Mereka juga membunuh dan melahap orang asing yang tertangkap di antara mereka karena tidak mampu membayar tebusan. Lambri mungkin dianggap sebagai modifikasi dari Jambi, tetapi keadaan yang terkait tidak membenarkan analogi tersebut. Konon, Lambri menghasilkan kapur barus, yang tidak ditemukan di selatan garis ekuinoks; dan juga verzino, atau kayu merah (meskipun saya menduga benzuin adalah kata yang dimaksud), bersama dengan tanaman yang ia beri nama birci, yang dianggap sebagai bakam orang Arab, atau kayu secang dari pulau-pulau timur, yang bijinya ia bawa ke Venesia. Di daerah pegunungan terdapat manusia dengan ekor sepanjang telapak tangan; juga badak, dan hewan liar lainnya. Terakhir, Fanfur atau Fansur, yang lebih sesuai dengan Kampar daripada Pulau Panchur, yang oleh beberapa orang dianggap demikian. Di sini, kapur barus terbaik dihasilkan, nilainya setara dengan emas. Penduduknya hidup dari beras dan mendapatkan minuman arak dari pohon-pohon tertentu dengan cara yang dijelaskan sebelumnya. Ada juga pohon-pohon yang menghasilkan sejenis makanan. Mereka berukuran besar, memiliki kulit kayu tipis, di bawahnya terdapat kayu keras setebal sekitar 7,5 cm, dan di dalamnya terdapat empulur, yang darinya, dengan cara merendam dan menyaringnya, diperoleh tepung (atau sagu), yang sering dimakannya dengan puas. Konon, masing-masing kerajaan ini memiliki bahasanya sendiri yang khas.

Berangkat dari Lambri, dan berlayar ke utara dari Jawa Kecil sejauh seratus lima puluh mil, mereka mencapai sebuah pulau kecil bernama Necuram atau Norcueran (kemungkinan Nancowry, salah satu kepulauan Nikobar), dan kemudian sebuah pulau bernama Angaman (Andaman). Dari sana, dengan berlayar ke arah barat daya sejauh seribu mil, mereka tiba di pulau Zeilan atau Seilam, salah satu pulau terpenting di dunia. Edisi-edisi yang dirujuk sebagian besar adalah edisi Italia karya Ramusio, 1583, edisi Latin karya Muller, 1671, dan edisi Prancis karya Bergeron, 1735, yang sangat bervariasi dalam ortografi nama-nama diri.

* Data Tercatat
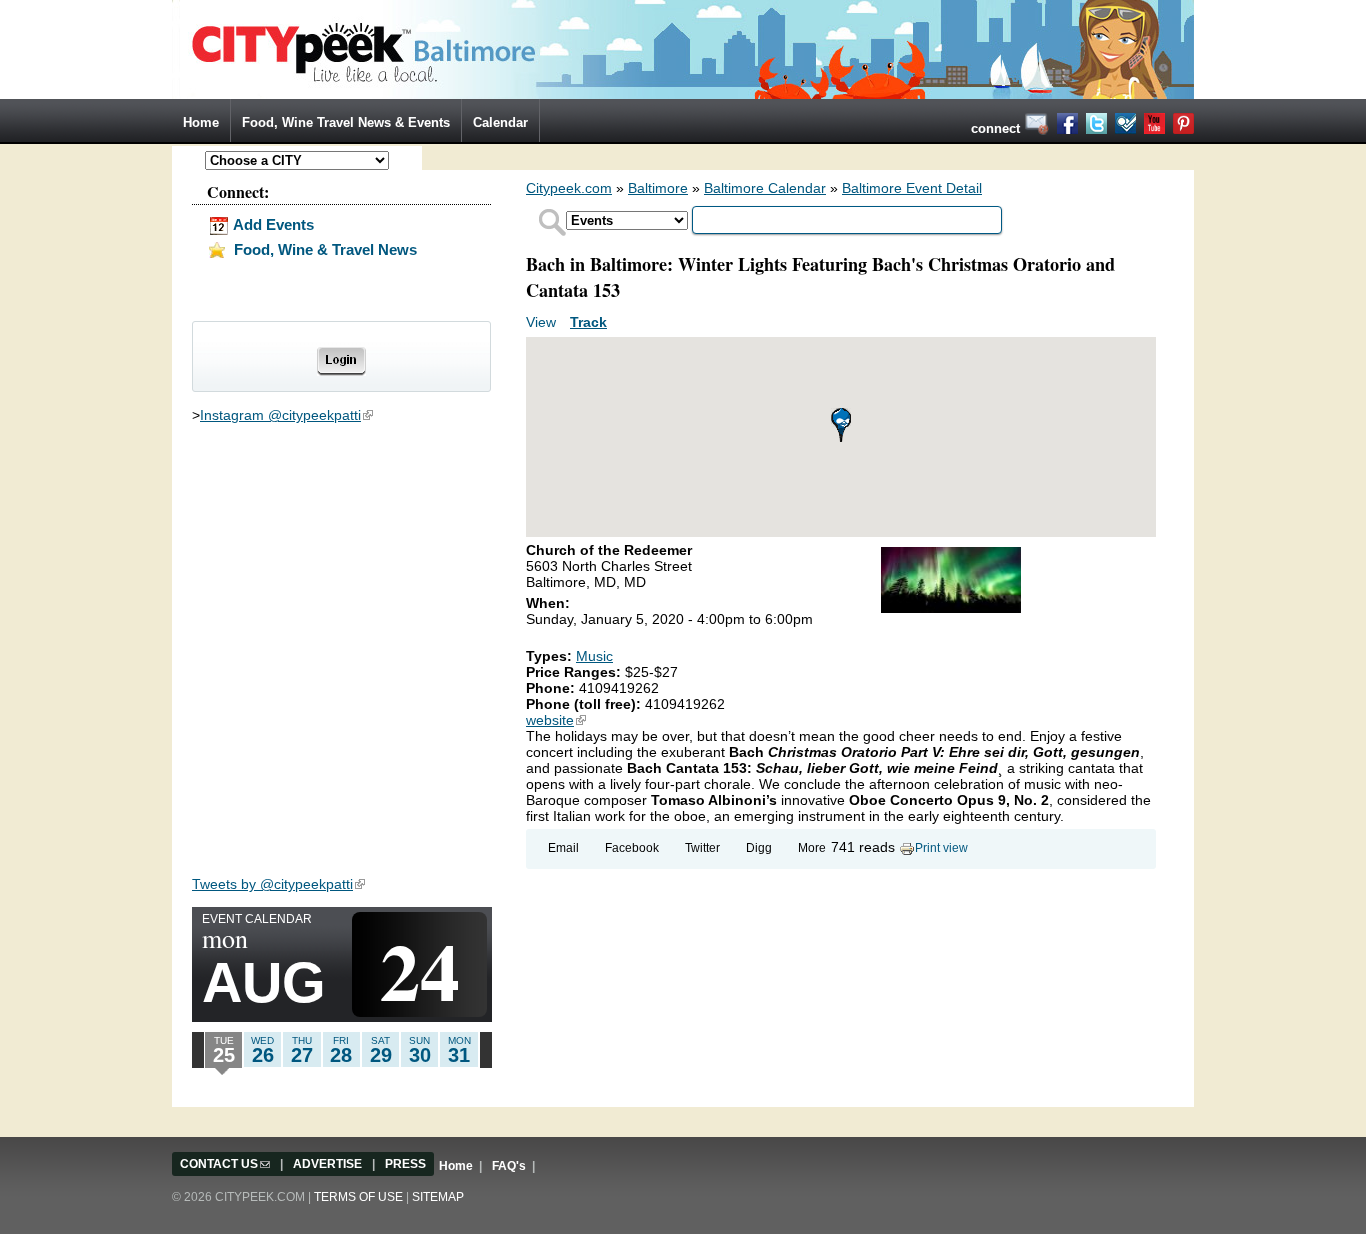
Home (201, 122)
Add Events (272, 224)
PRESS (405, 1164)
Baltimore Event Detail (912, 188)
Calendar (500, 122)
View (543, 322)
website (556, 720)
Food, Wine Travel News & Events (346, 122)
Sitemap (438, 1197)
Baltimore (658, 188)
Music (594, 656)
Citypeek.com (569, 188)
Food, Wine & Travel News (323, 249)
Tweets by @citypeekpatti (278, 884)
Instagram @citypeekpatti (286, 415)
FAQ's (509, 1166)
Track (588, 322)
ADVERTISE (327, 1164)
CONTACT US (225, 1164)
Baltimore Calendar (765, 188)
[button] (841, 425)
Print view (941, 848)
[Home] (683, 48)
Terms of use (358, 1197)
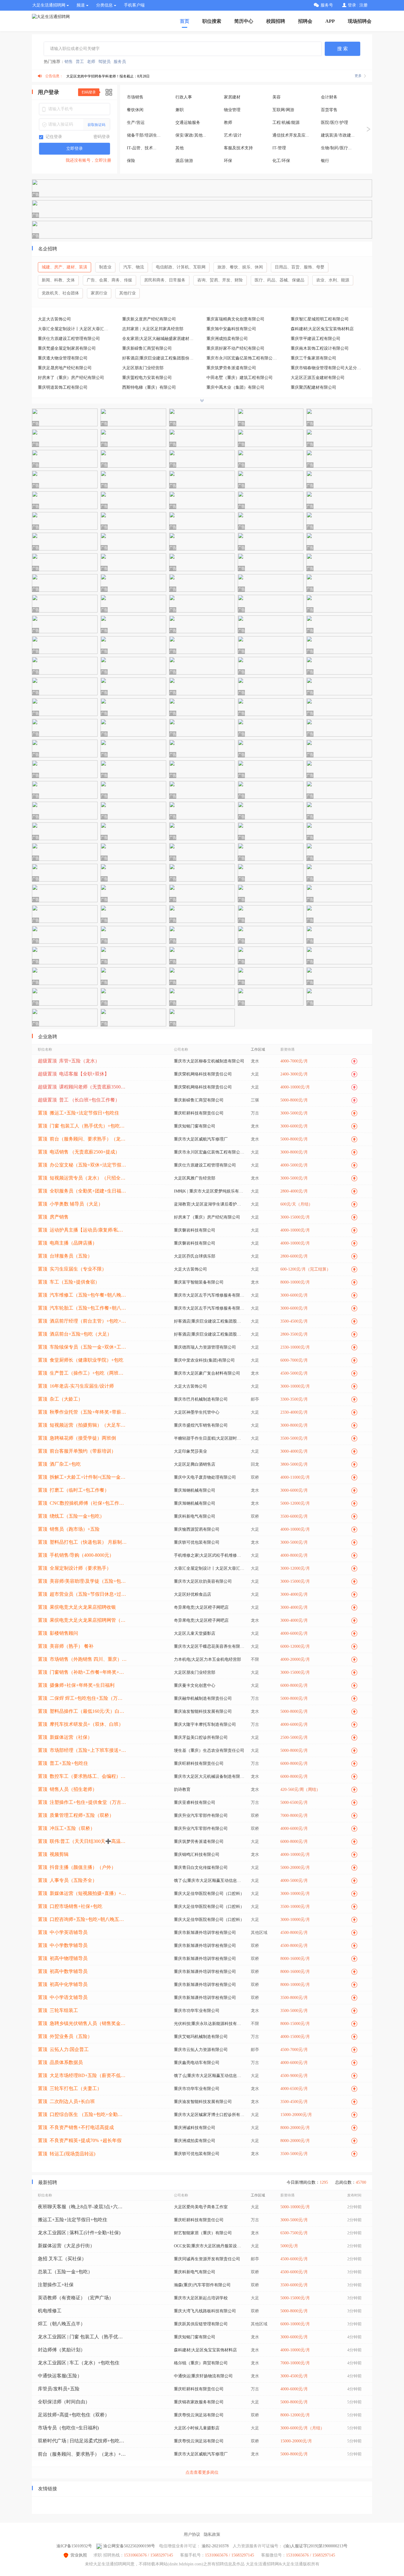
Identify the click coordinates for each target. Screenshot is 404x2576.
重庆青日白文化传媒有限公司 (201, 1867)
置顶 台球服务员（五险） (65, 1255)
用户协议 (192, 2534)
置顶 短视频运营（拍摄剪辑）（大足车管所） (82, 1425)
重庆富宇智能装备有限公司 (199, 1282)
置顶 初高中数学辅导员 (63, 1971)
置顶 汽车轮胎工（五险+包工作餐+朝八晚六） (82, 1307)
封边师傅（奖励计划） (61, 2349)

* Yang Perlu Dikerjakan
1. Jawab pertanyaan berikut berdasarkan kutipan tentang Lambri dan Fansur:
(a) Apa yang dihasilkan di Fansur dengan nilai setara emas?
(b) Seberapa jauh mereka berlayar ke utara dari Jawa Kecil hingga mencapai Necuram?
(c) Tahun berapa edisi Latin karya Muller?
2. Tolong lanjutkan kutipan tentang Lambri dan Fansur mulai setelah kalimat terakhirnya.
Catatan-catatan tersebut tidak diperlukan.

* Daftar Jawaban
1.
(a) Kapur barus terbaik.
(b) Seratus lima puluh mil.
(c) 1671.

2.
Nicolo di Conti, dari Venesia, kembali dari perjalanannya ke Timur pada tahun 1449 dan menyampaikan kepada sekretaris Paus Eugenius IV sebuah catatan yang jauh lebih konsisten dan memuaskan tentang apa yang telah dilihatnya dibandingkan para pendahulunya. Setelah memberikan deskripsi tentang kayu manis dan hasil bumi Zeilam lainnya, ia mengatakan bahwa ia berlayar ke sebuah pulau besar bernama Sumatera, yang oleh orang-orang kuno disebut Taprobana, tempat ia ditahan selama satu tahun. Catatannya tentang tanaman lada, buah durian, dan tentang adat istiadat luar biasa, yang kini telah diketahui dengan baik, dari orang-orang Batech atau Batta, membuktikan bahwa ia adalah seorang pengamat yang cerdas.

Sebuah karya kecil berjudul Itinerarium Portugallensium, yang dicetak di Milan pada tahun 1508, setelah membahas Pulau Sayla, menyebutkan bahwa di sebelah timur pulau ini terdapat pulau lain bernama Samotra, yang kita sebut Taprobane, berjarak sekitar tiga bulan perjalanan dari kota Calechut. Informasi ini tampaknya diperoleh dari seorang Indian dari Cranganore, di pesisir Malabar, yang mengunjungi Lisbon pada tahun 1501.

Ludovico Barthema (Vartoma) dari Bologna memulai perjalanannya pada tahun 1503, dan pada tahun 1505, setelah mengunjungi Malaka, yang ia gambarkan sebagai tujuan pelayaran dengan jumlah pelayaran terbanyak dibandingkan pelabuhan lain mana pun di dunia, ia singgah di Pedir di Sumatera, yang ia simpulkan sebagai Taprobane. Hasil bumi pulau itu, katanya, sebagian besar diekspor ke Catai atau Tiongkok. Dari Sumatera, ia melanjutkan perjalanan ke Banda dan Maluku, dari sana kembali melalui Jawa dan Malaka ke sebelah barat India, dan tiba di Lisbon pada tahun 1508.

Odoardus Barbosa, dari Lisbon, yang menyelesaikan catatan pelayarannya pada tahun 1516, berbicara dengan sangat akurat tentang Sumatera. Ia menyebutkan banyak tempat, baik di pesisir maupun di pedalaman, dengan nama-nama yang kini mereka miliki, di antaranya ia menganggap Pedir sebagai yang utama, membedakan antara penduduk Muslim di pesisir dan penduduk Pagan di pedalaman; dan menyebutkan perdagangan ekstensif yang dilakukan oleh penduduk pesisir dengan Cambaia di India barat.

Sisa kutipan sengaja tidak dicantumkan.